At the peak of Gaydar’s success in the late '00s, it had more than 5 million subscribers. The Independent on Sunday named Badenhorst the fourth most influential LGBT person in Britain in 2007. And despite becoming increasingly known as a hook-up tool – as well as a dating site – it broke into mainstream culture, attracting blue chip advertisers from Ford to American Express, such was the draw of the so-called pink pound.
It had its detractors – those who said it was responsible for encouraging a harsh shopping-list approach to sex. Matthew Todd, the author and former editor of Attitude magazine, wrote a darkly satirical hit play, Blowing Whistles, inspired by the new culture born of Gaydar. Various tabloid stories also erupted from the site: MP Mark Oaten met a male prostitute on the site; Boy George met the model he was later imprisoned for chaining up against his will; Chris Bryant MP used the site replete with a picture of himself in his underwear.
But Badenhorst remained proud of his accomplishment. He also expanded the empire, launching Gaydar radio, bringing in over a million daily listeners; Gaydar Girls, a mirror version of the site for lesbian and bisexual women; and the Lo-Profile bar, which closed in 2013, shortly after the radio station. He sold the rest of the company later that year.
Widely acknowledged as a sensitive, sweet-natured man, Badenhorst was in his understated way a quiet revolutionary – a visionary for many. Despite earning millions from his venture, his demeanour was far from the flash entrepreneur one might expect. Twinkly green eyes, a soft voice, and a shy smile greeted those he met.
Badenhorst described the loss of Frisch as the worst day of his life, and according to friends he never fully recovered from it.
Growing up in a conservative, suburban, religious Afrikaans household in Johannesburg, Badenhorst could not have dreamed of what he would later create.
He told me in 2009 while I was interviewing him for the Observer: “When I was a teenager I knew I was gay but I thought I was the only one; but these days boys go online and see there are plenty of gay men.” He also could not grasp the multitude of connections – from fleeting trysts to long-term relationships – he had facilitated: “It’s only when you meet people and they tell you how it’s affected their lives that you go back and think, ‘This is what I’ve done.’”
If anything, this – preventing millions from believing themselves to be alone – is the legacy Badenhorst leaves behind. One of his friends, who did not want to be named in this article, noted the terrible irony of this: that the man responsible for bringing so many together could have left the world so alone. The friend also made clear that he did not want the news of Badenhorst’s death to be broken by anyone outside of the LGBT press after the salacious way in which various tabloid newspapers had treated Frisch’s death a decade ago. He said Badenhorst had been suffering from depression.

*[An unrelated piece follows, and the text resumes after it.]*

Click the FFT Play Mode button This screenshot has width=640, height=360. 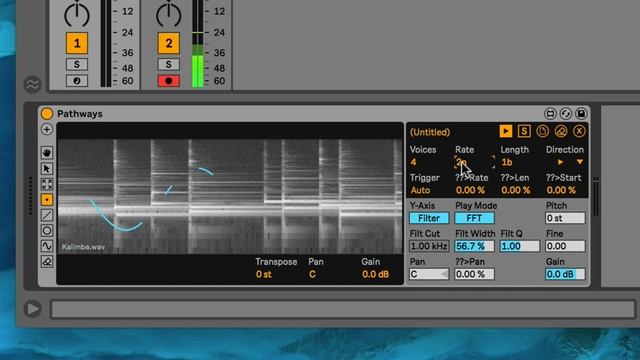(x=474, y=218)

A local media report yesterday described the shock of witnesses who saw a 51-year-old man falling from the 23rd floor of the Michaelangelo Towers, a hotel building in Sandton, Johannesburg, at which an array of leading public figures have stayed including US president Barack Obama and Oprah Winfrey. A close friend of the Gaydar cofounder confirmed to BuzzFeed News that the man who fell was Badenhorst. He is survived by his siblings and parents.